ポルノを見た夜

滝沢広美

今日、ポルノを見た。こう書くと、なんだかいかがわしい。ポルノはポルノでも、日活ロマンポルノなるものだ。今まで、見てみたいと思いつつも、うら若い女として映画館へ足を運ぶのがためらわれたあのポルノだ。

なぜ、私が日活ロマンポルノを見ることになったのかというと、しんゆり映画祭で企画した「ぽんぽこ」上映会という、映画祭のスタッフみんなとシネマハウスで映画(ビデオ)を鑑賞し、講師の方のお話を聞く会に参加したためである。今回の講師は白鳥あかねさん。今回見る作品『恋人たちは濡れた』の神代辰巳監督のスクリプターを長く務めた方だ。
そうとは知らずに見ていたのでドキドキしたけど、本当になさっているわけではないらしく、約10分に1回、いわゆる濡れ場があれば、あとは何をやってもOKな世界で、根岸監督や今は亡き相米監督の原点でもある。こんな数人で集まってポルノを見ている状況は100%以上あやしいけど、そんな心配はさて置き、とにかく映画は始まった。

舞台はちょっと寂れた海辺の町。松田勇作風の髪型の男、いかにも誘ってる感じの奥さん、男の友人とその彼女…。男はなんだかワケありで、影がある。その主人公にホの字(古い?)の女の子も出てくる。でも、簡単に話は進まない。自分のことを決して話そうとしない男はついに町を出るが、なぜか友人の彼女がバスについて乗ってくる。彼女の乗るバスに向かって、友人は車からミカンを投げる。なんだか様子がおかしい。それにしても、車になぜミカンが…。ポルノが、こんなにドキドキしたり、意外なストーリーだったり、笑ったりできるものだったなんて、知らなかった。
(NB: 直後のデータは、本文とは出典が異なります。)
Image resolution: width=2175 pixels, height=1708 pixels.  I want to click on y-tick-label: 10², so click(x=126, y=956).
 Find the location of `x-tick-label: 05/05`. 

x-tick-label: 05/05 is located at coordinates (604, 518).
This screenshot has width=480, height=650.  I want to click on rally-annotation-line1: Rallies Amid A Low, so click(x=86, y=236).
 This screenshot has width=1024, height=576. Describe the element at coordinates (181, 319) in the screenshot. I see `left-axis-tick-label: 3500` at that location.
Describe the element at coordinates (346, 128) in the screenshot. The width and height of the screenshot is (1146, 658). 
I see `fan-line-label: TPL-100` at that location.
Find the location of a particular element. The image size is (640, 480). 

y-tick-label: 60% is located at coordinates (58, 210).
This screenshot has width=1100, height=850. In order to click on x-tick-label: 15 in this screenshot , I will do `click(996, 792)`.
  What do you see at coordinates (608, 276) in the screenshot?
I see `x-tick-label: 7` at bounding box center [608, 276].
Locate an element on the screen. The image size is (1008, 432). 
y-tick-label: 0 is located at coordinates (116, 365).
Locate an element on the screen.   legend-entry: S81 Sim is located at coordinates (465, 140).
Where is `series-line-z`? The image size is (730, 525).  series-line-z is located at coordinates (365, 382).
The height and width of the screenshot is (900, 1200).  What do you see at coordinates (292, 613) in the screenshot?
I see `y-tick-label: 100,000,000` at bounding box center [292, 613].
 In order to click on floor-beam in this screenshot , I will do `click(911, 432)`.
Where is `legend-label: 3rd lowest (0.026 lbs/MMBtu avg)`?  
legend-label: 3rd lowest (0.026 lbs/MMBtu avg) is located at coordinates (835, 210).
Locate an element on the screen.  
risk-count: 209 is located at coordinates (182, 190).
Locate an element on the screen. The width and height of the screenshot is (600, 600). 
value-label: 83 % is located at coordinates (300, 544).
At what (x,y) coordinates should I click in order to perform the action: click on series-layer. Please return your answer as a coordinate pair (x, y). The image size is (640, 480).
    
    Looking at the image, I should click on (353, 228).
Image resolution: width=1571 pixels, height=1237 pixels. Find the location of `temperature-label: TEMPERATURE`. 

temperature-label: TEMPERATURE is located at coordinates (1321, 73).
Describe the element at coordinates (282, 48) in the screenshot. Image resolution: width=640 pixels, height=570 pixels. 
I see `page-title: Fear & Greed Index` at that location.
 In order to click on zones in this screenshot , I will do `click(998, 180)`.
白鳥あかねさんのお話によると、実はBGMは軍歌で、衣装もちょうどその時に流行った服で、モザイクの代わりに入る黒い帯状の部分など、映画の部分部分に反体制というテーマがこめられているのだそうだ。なかなか奥が深いのである。他にも、このシーンを撮った場所はとてもせまくて、演じる役者さんの足が当りそうになりながら仕事をした、という裏のお話もびっくりだった。

濡れ場を入れるなどの基準を満たしながらも、全体を流れるテーマもあり、かつ惹きつけられたり笑ったりすることができるってすごい。エンターテインメントってこういうもののことを言うのかも…と妙に納得した。
日活ロマンポルノは、厳密にはポルノとは区別されるものだけれど、もしかしたら知らない人のほうが多い。私もそのひとりだったけれど、日活ロマンポルノの特集上映に行こうか迷っていた女の子を今度会ったときには誘ってみようと心の中で小さく、でも固く決意した夜だった。

後日、日活ロマンポルノをもっと詳しく知りたい!と思い、HPにアクセスしたら、アダルトなメールがたくさん来るようになってしまった。とほほ…。